Today is December 13th, 2011,
Saint Lucia’s Day, 12 days until Christmas, and on the Julian calendar it was
known to be the shortest day of the year.
It is a day named for a Christian martyr who heard the word of Christ and
gave all of her dowry money to the poor.
When her soon-to-be-husband heard of this, he accused her of believing
in Christianity and she was sentenced to death.
When guards came to take her away, they could not move her, she was like
a mountain. Hundreds of men and oxen
tried to move her and couldn’t. They
piled wood around her to burn, and it did nothing. She prophesized to the guards and even when
they slit her throat she kept speaking to them.
After long days of storms on the open
ocean, the swell subsided, the skies cleared, and on this day, in the year
1602, Sebastian Vizcaino rounded Point Sal and saw the Coast Range emerging
from the sand dunes at Oceano. He named
the mountain range the Santa Lucia.
Today, over 400 years later, I
am hiking out to Point Sal. With me is
an old friend, no, more than that, he was a neighbor; we shared a neighborhood
in common; we shared a lot of time wondering around our hometown together. He was like the brother I never had while
growing up (I have one now, but he is much younger). I thought I was going to hike alone, but the
night before, Chris called me up and said he was in and excited to go. He had never been to Paradise Beach.
History is strange to me. We often think of it as being linear. It has a place where it must have started,
and perhaps we think it must all end too.
For my Master’s degree I studied the idea of epic in poetry. All great epics begin in the middle of the
story. It is called en medius res. I think they
start in the middle because epic stories of ancient history have no clear
beginnings. Some, such as the writings
of Homer, don’t even have a clear author because they were oral traditions
passed by the light of camp fires for centuries. For all of humans’ existence, we haven’t
known clearly where anything began, but we try to make sense through stories. The past is a mystery we unravel as the
present moves forward. Somewhere in
history, the sun must have started “and there was light.” And then, the firmament, the expanse of sky,
the division of water on earth and water in clouds opened to a steamy hot
molten earth and condensed again into clouds and rained again onto hot land and
condensed again and the earth must have been humid.
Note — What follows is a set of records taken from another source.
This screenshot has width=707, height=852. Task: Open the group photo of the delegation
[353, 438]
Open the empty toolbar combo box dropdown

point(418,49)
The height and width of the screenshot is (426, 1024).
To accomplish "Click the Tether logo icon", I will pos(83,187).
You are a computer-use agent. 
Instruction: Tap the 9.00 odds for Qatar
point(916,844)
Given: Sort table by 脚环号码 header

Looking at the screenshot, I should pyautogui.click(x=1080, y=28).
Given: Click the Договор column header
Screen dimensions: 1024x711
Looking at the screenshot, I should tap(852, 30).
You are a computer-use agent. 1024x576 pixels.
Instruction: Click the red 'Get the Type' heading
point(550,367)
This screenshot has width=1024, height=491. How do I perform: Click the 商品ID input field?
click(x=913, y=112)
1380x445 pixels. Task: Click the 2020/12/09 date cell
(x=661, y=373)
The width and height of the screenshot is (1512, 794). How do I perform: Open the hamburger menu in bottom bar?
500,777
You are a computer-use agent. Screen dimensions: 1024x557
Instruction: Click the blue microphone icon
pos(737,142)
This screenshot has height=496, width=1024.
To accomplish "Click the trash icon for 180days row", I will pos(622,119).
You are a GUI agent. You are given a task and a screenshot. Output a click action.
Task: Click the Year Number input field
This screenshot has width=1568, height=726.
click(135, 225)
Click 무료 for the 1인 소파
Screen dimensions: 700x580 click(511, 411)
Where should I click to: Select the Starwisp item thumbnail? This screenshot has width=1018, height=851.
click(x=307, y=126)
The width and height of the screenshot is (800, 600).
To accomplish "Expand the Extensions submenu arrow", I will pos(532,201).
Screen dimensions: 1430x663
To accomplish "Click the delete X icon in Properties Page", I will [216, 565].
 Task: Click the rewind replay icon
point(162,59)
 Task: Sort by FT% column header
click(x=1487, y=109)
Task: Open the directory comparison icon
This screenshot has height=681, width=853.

I begin this writing, not at Point Sal, but
on a walk towards Point Sal because this is a place where the ocean and land
meet, but I can’t magically appear on the beach there. Nothing begins from darkness except from the
darkness of our memory and history. The
complexity of human migration has no real beginning. However, this is a place where the water
cycle converges, the middle of the coastline of the Chumash people. Bang!
The car door shuts and we begin to hike.